To Donald Trump, with Love
I think I have to love Donald Trump, y’all – for realz!
I’ve been thinking about radical love and radical forgiveness. Someone once told me that to hate someone is like drinking poison and expecting the other person to die from it. There’s a school of shamanism that says all of life is just a collective dream. Consider that everything we know of, on the sub-atomic level, is made up of the same stuff – protons, neutrons and electrons. They’re not even connected, they spin around each other setting off reactions in an endless cycle of degeneration and regeneration. It’s all a bunch of fragments that have come together out of some agreement. Who’s to say that agreement doesn’t spring from the collective we? The world may indeed have been flat as long as everyone agreed it was. It’s possible that agreement about the shape of the world, changed the shape of the world. It is impossible to know.
It was also “impossible” that Donald Trump could become president, and yet here we are. It is possible that the horror struck by the thought of a Donald Trump presidency was enough to make it manifest. It is possible that we allowed our focus to shift from electing a candidate we wanted, to being terrified enough of the alternative that we feared it into being. So, now here we are. Like people caught in a nightmare of our own making. I have experienced a loathing beyond what I thought myself capable of. That loathing has turned into a festering boil and I must see it raging and full to bursting on the cheek of the political landscape. It shrieks, it tweets, it campaigns endlessly. It pursues me in every waking moment in one fake news flash after another. Just when I think it couldn’t get worse, enter a pandemic.
There’s only one thing left to do: surrender. I have to give up wishing there wasn’t a Coronavirus. I have to give up wishing we didn’t have buffoons storming the capital in Lansing with assault rifles. I have to give up hoping that I will wake up to find Ahmaud Arbery was not shot after being chased by a white former law enforcement officer and his son. I have to stop thinking that Donald Trump is going to get bored and turn the presidency over to someone who isn’t a worse version of himself. I have to surrender and accept, like in the Serenity Prayer, the things I cannot change. Only through accepting it, is their hope of transforming it.
If we're all the same stuff, and I believe we are the same, then I am Donald Trump. I am former police officer Gregory McMichael, and I am his son Travis. We are part of the same material universe. I have expected the worst from people like these and they honor me by being what I expect. More than that, there is something in myself that they reflect back at me – a part of myself that I loathe. There’s a saying in recovery: You spot it, you got it! What is it in these people that I carry in myself, so that deep down I feel like this is the president – this is the world of my own making? Perhaps this is the world I’m convinced I deserve. What aspect of “me” am I rejecting when I spit curses at these parts of the universal whole that I have rejected as others? What soul sickness am I manifesting outwardly and what effect is it having internally?

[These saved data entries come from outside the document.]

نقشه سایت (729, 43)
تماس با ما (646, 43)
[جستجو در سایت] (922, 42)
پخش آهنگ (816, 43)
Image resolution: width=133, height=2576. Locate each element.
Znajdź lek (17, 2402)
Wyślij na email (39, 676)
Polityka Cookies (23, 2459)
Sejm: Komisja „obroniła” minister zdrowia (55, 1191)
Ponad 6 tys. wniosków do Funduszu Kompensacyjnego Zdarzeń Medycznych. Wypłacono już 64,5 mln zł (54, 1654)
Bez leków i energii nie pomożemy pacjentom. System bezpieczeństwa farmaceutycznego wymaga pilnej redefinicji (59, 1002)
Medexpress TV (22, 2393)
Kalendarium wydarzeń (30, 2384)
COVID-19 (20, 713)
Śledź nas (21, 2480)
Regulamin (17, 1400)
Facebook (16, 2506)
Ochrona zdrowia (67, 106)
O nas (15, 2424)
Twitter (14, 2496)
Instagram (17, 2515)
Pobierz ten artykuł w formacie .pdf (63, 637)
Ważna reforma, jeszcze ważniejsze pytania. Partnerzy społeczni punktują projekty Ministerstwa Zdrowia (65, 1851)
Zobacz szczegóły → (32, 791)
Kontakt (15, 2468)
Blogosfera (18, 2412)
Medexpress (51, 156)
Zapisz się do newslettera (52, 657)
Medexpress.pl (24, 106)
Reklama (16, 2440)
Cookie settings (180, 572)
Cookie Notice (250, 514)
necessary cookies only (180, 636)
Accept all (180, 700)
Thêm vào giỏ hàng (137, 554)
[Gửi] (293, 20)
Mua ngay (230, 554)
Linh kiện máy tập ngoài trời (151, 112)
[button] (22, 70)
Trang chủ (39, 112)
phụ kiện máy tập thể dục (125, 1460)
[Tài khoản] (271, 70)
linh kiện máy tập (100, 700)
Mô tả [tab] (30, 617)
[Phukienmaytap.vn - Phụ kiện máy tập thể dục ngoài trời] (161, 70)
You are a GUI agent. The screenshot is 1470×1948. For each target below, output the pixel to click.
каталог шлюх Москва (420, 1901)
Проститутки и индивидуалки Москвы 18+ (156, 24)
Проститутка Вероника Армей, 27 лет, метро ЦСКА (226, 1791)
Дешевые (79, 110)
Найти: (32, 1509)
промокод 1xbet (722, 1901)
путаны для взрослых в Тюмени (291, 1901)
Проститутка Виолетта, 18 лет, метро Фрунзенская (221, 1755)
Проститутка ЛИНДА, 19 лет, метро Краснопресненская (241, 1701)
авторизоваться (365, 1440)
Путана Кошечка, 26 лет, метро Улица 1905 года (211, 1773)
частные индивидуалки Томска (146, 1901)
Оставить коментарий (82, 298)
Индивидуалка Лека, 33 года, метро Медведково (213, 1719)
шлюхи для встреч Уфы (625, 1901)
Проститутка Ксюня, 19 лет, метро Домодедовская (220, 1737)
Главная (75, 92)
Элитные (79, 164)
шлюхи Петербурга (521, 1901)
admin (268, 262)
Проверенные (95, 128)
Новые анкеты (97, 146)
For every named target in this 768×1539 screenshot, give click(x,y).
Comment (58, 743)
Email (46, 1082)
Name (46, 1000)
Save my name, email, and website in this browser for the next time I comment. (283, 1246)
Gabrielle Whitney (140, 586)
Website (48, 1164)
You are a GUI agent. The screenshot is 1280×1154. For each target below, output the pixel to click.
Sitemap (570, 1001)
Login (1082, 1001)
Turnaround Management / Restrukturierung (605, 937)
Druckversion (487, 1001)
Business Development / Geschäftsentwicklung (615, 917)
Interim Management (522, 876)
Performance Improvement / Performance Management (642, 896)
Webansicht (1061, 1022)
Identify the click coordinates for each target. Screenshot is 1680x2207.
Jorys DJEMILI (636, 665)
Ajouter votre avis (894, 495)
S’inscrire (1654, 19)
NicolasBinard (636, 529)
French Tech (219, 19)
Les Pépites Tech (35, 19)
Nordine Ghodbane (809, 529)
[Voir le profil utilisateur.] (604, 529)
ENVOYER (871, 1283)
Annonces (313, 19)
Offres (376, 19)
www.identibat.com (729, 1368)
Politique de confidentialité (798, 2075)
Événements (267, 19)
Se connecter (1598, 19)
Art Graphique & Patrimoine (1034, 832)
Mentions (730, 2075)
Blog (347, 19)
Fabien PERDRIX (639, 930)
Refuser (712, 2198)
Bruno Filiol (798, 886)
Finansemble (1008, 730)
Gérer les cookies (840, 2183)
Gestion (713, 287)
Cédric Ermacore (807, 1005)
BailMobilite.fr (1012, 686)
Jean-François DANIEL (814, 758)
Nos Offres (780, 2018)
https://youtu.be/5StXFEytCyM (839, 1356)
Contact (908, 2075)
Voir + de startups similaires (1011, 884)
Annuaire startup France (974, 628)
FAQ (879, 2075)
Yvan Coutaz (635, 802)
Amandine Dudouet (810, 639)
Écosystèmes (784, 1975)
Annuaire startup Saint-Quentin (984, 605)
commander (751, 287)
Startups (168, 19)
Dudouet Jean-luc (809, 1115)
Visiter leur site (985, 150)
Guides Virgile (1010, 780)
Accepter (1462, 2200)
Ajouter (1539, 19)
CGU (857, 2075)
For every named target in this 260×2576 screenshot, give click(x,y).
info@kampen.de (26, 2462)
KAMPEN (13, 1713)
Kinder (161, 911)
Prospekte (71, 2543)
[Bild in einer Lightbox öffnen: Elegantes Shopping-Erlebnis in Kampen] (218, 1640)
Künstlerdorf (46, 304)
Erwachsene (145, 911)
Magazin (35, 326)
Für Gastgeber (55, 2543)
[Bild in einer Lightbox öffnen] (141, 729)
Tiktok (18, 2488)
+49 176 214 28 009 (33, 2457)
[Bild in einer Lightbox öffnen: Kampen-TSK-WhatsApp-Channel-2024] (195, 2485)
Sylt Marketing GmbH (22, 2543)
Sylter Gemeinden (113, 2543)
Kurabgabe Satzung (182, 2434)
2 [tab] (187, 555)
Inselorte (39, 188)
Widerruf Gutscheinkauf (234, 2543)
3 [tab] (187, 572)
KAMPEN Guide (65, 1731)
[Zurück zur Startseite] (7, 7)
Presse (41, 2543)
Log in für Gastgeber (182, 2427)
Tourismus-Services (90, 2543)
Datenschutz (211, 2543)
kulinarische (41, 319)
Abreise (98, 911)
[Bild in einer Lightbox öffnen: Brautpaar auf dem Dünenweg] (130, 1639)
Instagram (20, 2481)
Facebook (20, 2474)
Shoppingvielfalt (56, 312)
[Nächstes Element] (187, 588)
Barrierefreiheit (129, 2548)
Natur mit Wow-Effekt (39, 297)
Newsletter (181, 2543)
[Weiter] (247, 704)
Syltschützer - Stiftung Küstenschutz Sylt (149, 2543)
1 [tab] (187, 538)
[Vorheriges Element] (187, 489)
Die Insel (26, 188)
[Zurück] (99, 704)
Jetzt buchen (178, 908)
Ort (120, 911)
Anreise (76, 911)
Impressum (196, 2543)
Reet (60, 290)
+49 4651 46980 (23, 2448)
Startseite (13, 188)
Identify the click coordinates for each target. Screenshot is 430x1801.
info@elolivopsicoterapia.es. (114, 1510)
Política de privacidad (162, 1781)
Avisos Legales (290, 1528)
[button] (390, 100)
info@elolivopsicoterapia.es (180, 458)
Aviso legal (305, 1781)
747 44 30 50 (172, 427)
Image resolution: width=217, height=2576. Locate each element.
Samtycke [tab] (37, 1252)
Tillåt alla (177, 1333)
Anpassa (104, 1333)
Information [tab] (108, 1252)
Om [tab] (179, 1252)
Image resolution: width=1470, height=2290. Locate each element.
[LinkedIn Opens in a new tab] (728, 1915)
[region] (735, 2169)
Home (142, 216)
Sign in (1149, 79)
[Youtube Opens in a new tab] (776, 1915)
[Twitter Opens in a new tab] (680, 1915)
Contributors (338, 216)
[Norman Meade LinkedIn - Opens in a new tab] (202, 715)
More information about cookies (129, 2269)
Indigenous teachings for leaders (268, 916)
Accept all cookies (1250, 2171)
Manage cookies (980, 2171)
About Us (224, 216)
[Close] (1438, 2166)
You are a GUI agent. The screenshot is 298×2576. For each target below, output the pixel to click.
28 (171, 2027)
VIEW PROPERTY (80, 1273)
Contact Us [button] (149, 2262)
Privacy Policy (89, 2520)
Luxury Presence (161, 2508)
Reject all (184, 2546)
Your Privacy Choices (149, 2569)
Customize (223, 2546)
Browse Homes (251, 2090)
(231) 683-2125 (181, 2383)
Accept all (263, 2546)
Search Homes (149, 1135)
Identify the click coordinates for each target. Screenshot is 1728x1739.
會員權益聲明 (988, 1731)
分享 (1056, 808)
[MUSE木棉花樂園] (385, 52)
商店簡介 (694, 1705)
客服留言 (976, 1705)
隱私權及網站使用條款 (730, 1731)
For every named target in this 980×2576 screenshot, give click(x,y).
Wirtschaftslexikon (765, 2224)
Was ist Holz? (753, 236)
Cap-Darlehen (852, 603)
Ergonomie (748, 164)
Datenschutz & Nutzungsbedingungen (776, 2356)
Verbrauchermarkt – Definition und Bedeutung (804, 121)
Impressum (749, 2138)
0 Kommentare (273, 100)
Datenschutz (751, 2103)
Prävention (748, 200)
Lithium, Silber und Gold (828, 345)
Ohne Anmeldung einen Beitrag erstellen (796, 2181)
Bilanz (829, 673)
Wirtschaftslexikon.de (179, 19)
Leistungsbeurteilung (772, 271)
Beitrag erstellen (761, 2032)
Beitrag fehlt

Okay, maybe I don’t need to want to invite these people over for dinner, but if they do mirror back a part of myself that I am rejecting outright, am I not obligated to investigate that? Am I not obligated to love myself unconditionally? Maybe learning to separate beings from their actions and love others unconditionally is the preparation for self-acceptance. I won’t take the inventory of Donald Trump, Greg McMichael or Travis, but I can recognize a wounded, aging, self-centered tyrant in myself. I can explore my own internalized racism that gets uncomfortable when a group of hooded, loud talking Black youth enter a space. I can even consider the ways I waste natural resources carelessly because I have the privilege and the luxury of doing so. I certainly benefit from the actions of exploitation and violence perpetrated around the globe to keep me in luxuries I barely appreciate.
Maybe the best thing I can do for myself is love Donald Trump. I might even learn to embrace COVID-19 as an extension of the person I have become. Perhaps that will inspire me to change and believe in the possibility of these others to change too. Maybe in demonizing myself and others I have cultivated the monster in everyone around me and magnified it until it was true. That, however, also means I could do the opposite. I could love unconditionally and hope the best for everyone, even Donald Trump, and manifest a change in myself and others.
I don’t know. I might be spinning straw into gold. Your turn. Talk.